Personal information
- Born: 18 August 1916
- Died: 22 April 2005 (aged 88)

Playing career^{1}
- Years: Club / Games (Goals)
- 1938–40, 1944–49: North Adelaide / 137 (37)

Representative team honours
- Years: Team / Games (Goals)
- South Australia / 4
- ^{1} Playing statistics correct to the end of 1949.

Career highlights
- Magarey Medalist: 1939; South Australian Football Hall of Fame inductee;

= Jeff Pash =

Australian rules footballer (1916–2005)

Jeff Pash (15 August 1916 – 22 April 2005) was an Australian rules footballer who played with North Adelaide in the South Australian National Football League (SANFL). He is a half forward flanker in North Adelaide's official 'Team of the Century'.
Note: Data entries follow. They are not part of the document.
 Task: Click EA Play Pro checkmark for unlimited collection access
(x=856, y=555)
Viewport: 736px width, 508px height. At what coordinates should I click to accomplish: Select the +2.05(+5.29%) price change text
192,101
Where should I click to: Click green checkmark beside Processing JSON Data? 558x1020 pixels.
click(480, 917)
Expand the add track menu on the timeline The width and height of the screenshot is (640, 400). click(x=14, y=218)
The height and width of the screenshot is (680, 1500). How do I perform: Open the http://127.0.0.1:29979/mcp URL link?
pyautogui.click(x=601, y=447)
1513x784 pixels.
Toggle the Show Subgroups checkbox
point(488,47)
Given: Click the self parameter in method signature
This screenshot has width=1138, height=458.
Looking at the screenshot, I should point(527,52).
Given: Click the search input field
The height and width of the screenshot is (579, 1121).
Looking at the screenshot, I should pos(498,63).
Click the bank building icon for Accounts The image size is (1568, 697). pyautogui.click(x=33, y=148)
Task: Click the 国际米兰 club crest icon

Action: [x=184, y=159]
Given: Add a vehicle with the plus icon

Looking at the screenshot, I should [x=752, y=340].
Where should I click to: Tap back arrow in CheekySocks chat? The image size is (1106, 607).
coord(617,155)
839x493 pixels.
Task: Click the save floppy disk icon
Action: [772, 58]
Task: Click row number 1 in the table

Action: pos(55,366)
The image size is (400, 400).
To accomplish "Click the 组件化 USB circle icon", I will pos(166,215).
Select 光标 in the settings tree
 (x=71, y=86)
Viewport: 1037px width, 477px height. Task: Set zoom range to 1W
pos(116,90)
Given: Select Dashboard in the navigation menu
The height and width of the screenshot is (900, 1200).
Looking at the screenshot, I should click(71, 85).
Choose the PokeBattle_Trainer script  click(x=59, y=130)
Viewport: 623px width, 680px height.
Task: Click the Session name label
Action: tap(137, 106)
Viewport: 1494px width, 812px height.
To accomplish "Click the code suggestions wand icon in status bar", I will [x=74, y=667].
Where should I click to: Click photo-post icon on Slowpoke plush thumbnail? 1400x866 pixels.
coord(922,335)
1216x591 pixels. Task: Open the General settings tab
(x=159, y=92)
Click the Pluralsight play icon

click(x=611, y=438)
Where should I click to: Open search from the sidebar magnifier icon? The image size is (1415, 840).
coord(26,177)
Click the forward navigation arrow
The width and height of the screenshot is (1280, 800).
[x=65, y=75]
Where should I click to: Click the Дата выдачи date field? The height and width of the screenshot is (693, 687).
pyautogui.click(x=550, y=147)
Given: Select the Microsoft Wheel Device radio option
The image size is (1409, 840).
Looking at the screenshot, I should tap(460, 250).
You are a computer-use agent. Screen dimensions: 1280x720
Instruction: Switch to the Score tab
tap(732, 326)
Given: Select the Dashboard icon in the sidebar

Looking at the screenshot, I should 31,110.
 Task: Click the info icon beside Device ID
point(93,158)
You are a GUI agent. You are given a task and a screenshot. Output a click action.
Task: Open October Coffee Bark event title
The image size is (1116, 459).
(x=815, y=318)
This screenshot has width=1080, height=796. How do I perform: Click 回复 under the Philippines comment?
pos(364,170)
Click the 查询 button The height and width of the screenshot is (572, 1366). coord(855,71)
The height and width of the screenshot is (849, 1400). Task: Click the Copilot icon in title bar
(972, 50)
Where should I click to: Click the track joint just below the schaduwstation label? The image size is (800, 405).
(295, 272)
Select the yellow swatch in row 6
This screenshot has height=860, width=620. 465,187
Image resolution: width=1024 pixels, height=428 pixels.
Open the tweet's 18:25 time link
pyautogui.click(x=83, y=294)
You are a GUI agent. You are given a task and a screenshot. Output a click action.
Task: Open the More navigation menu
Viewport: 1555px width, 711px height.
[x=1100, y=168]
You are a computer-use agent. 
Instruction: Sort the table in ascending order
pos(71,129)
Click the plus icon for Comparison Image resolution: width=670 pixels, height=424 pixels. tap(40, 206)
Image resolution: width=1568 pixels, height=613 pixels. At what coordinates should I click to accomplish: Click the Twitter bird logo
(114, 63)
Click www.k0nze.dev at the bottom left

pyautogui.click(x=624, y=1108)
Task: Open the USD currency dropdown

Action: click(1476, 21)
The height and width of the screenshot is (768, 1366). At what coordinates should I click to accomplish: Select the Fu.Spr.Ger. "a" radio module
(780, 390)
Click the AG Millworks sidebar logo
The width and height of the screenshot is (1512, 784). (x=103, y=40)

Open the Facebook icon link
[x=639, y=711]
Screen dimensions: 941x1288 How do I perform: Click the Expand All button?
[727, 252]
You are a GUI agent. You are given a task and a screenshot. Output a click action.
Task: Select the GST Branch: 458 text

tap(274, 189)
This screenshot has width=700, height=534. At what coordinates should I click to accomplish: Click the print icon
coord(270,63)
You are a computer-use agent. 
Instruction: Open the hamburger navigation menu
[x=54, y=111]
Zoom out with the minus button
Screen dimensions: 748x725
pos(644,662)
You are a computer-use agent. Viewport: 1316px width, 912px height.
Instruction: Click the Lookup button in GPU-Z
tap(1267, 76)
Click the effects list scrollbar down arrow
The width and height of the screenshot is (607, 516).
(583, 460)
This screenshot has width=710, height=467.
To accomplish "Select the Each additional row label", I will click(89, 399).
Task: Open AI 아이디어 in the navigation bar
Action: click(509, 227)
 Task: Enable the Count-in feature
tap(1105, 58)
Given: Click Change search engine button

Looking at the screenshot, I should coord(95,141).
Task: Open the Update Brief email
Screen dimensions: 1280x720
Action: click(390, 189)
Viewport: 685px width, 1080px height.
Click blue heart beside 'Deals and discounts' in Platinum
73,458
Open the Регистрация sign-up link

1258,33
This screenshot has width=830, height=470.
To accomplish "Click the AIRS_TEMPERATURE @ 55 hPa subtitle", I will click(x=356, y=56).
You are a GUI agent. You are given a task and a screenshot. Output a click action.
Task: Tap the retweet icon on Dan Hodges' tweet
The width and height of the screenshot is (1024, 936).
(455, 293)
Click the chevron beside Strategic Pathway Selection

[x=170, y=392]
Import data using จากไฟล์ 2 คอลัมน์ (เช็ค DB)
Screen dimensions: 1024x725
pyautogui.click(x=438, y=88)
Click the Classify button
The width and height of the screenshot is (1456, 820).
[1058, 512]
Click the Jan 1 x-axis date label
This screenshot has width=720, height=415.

Pash made his North Adelaide debut in a game against Port Adelaide in 1938, aged 21. He was the club's best and fairest winner that year and again the following season. In 1939 he was also a Magarey Medalist, tying with Ray McArthur from West Adelaide but winning after the umpires conferred. From 1941 to 1943 he was in Port Augusta due to teaching commitments and didn't return to the club until 1944, although they had merged with Norwood Football Club. He was a premiership player that season and when the war was over the merger ended. His last game of league football was in the 1949 SANFL Grand Final against West Torrens which North Adelaide won by 23 points, thus ending a premiership drought for the club stretching back to 1931.

He finished with a total of 137 games for North Adelaide and four for South Australia at interstate football.

From 1950 to 1964 he was a respected football journalist for The Adelaide News.